The girl has these really ugly temper tantrum meltdowns when she doesn’t want to do what she is told. If anything, my friend might shout at her that she’s being rude, or tell the girl to do a time out, but the girl never complies, and has no idea what “being rude” means, because it’s never spelled out to her. The girl is 6, but seems to have the attitude of a 13 year old. It’s very shocking to me, because that would simply never be allowed by a kid in our family, but since this girl is not my child, not even my relative, I don’t feel like I can/should reprimand her in the way that I would if she was my own flesh and blood.
The little boy, even though he is only 2, is quite strong. I’ve seen him climb on chairs, try to climb up the drapes, he climbs on book cabinets, the gate across the stairs, you name it. He’s constantly in motion, and usually he is climbing or grabbing something that could potentially injure him. And that’s at their house. I have literally picked him up and tried to just hold him, or I have got him to stand between my knees, and then just blocked him in there, while he was standing up, but so he can’t go one way or the other, but then he just screamed. Once, while I was trying to contain him my friend said, “Oh, it looks like he’s kind of stuck there. He just wants to get loose.” No duh!!!! I’m trying to stop him from toppling over our book case and refrigerator and china cabinet!

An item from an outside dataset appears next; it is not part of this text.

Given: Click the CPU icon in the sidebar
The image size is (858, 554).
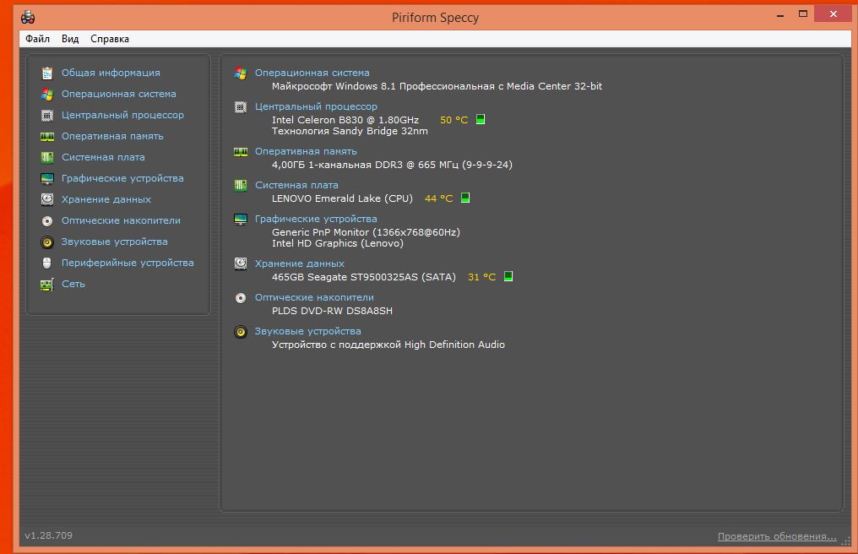Looking at the screenshot, I should coord(46,115).
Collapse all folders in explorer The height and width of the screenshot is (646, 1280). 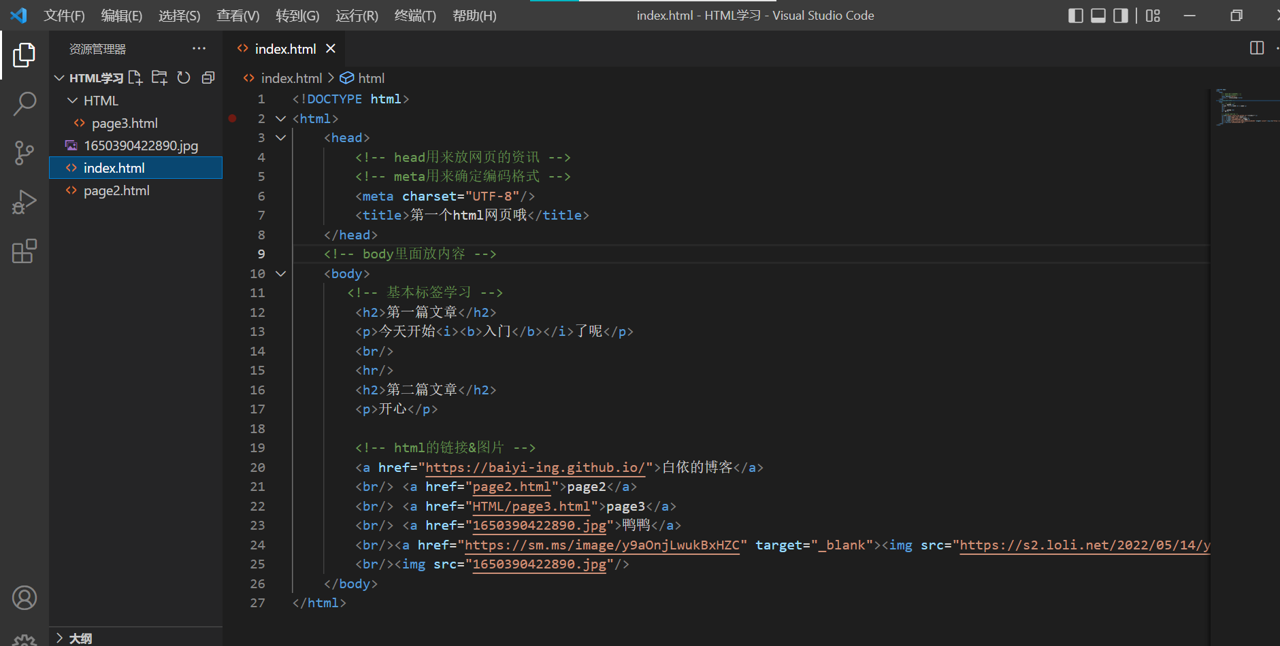(208, 78)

The girl also tries to listen in on “adult” conversations, even when she was told to sit and color or read a book across the room, so that she wouldn’t hear what was being said. She never listens to her mother when she is told to do something and usually ends up in your face, or as in the case of the other day, she decided to plop her rear end down on top of our coffee table! My friend again said, “Your being rude!” but she never stops the girl and explains exactly what she means, and never gives her explicit instructions on what kind of behavior to exhibit, or what not to do, nor is she ever removed from the situation. It drives me crazy.
My friend and her husband have both said on numerous occasions that they are lucky that their kids are so well behaved compared to (fill in the blank) who’s kids are “demons from hell.” Oy vey! Seriously?

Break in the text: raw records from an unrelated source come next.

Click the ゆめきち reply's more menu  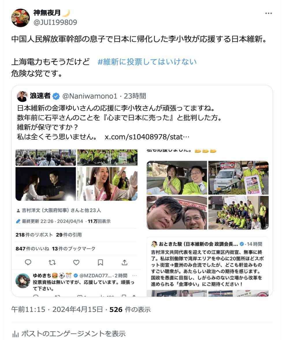point(135,276)
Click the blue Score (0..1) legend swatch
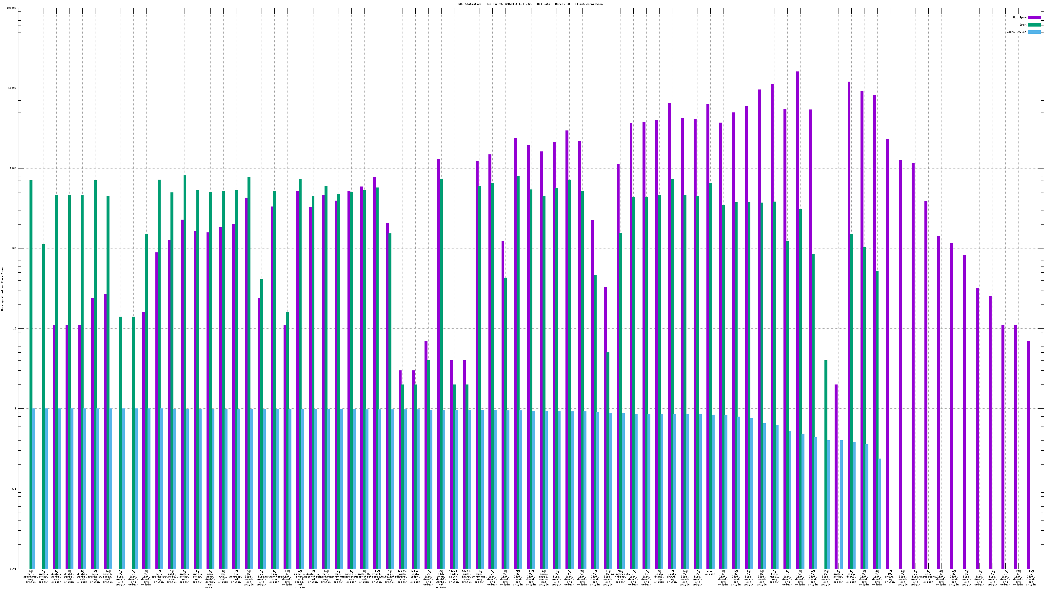This screenshot has height=590, width=1049. 1034,32
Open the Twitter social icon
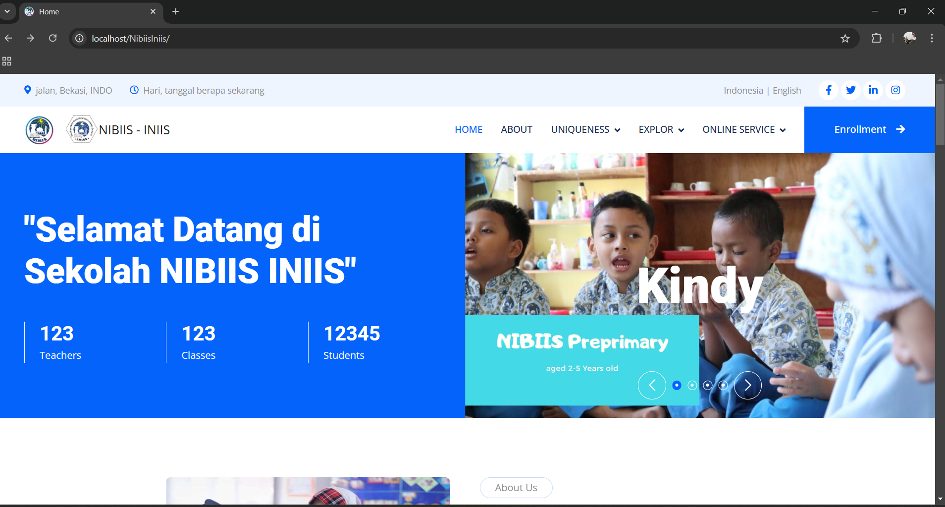The width and height of the screenshot is (945, 507). [851, 90]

After they left the other day, my dad said that he doesn’t see this amount of mayhem even when we are at our family Xmas party where there are 12 kids ages 1–12 hopped up on candy and opening presents.
When I babysit my relatives I try to emulate The Super Nanny. I’ve watched her show for years and I think she really knows what she’s doing, and her methods are very effective, but still loving, without ever having to resort to spanking. Unfortunately, most parents do not follow these examples. In this particular clip, my jaw almost dropped when I heard the mom say, “You’re going to crack your head open” or something like that. My friend says that all the time, but never actually does anything to stop the behavior in the first place.

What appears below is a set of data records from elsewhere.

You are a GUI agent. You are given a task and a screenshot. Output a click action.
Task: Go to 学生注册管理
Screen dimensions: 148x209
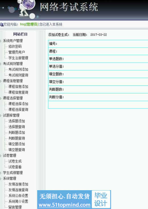18,58

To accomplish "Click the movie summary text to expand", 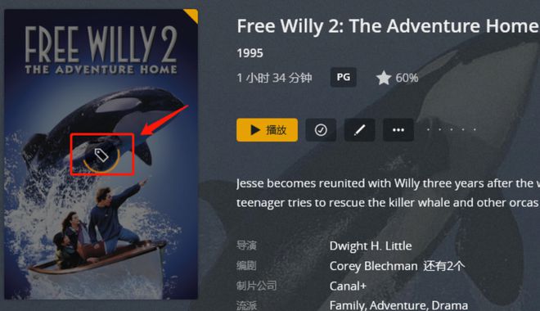I will [388, 193].
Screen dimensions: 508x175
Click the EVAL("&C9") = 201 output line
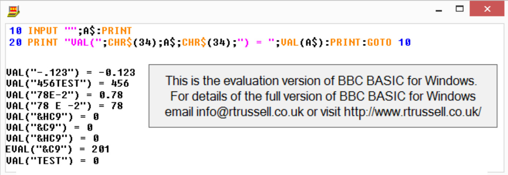57,149
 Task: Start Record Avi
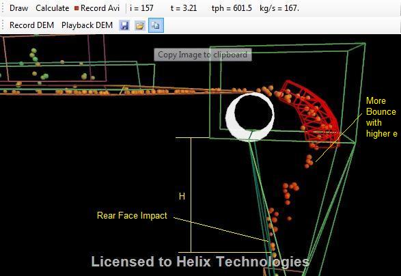tap(97, 8)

I don’t babysit these kids, and never will, so I’m not in a position to teach them how to behave. Also, since they’re not my kids, I’m not in a position to tell my friend how to teach her kids. We try to avoid having them at our house. I go and visit my friend at her house 9 times out of 10. The kids are out of control at their own house too, though. I don’t remember the last time I spoke a full sentence to my friend, though because the little girl always interrupts, or the little boy is always about to climb up something or screaming.Yikes!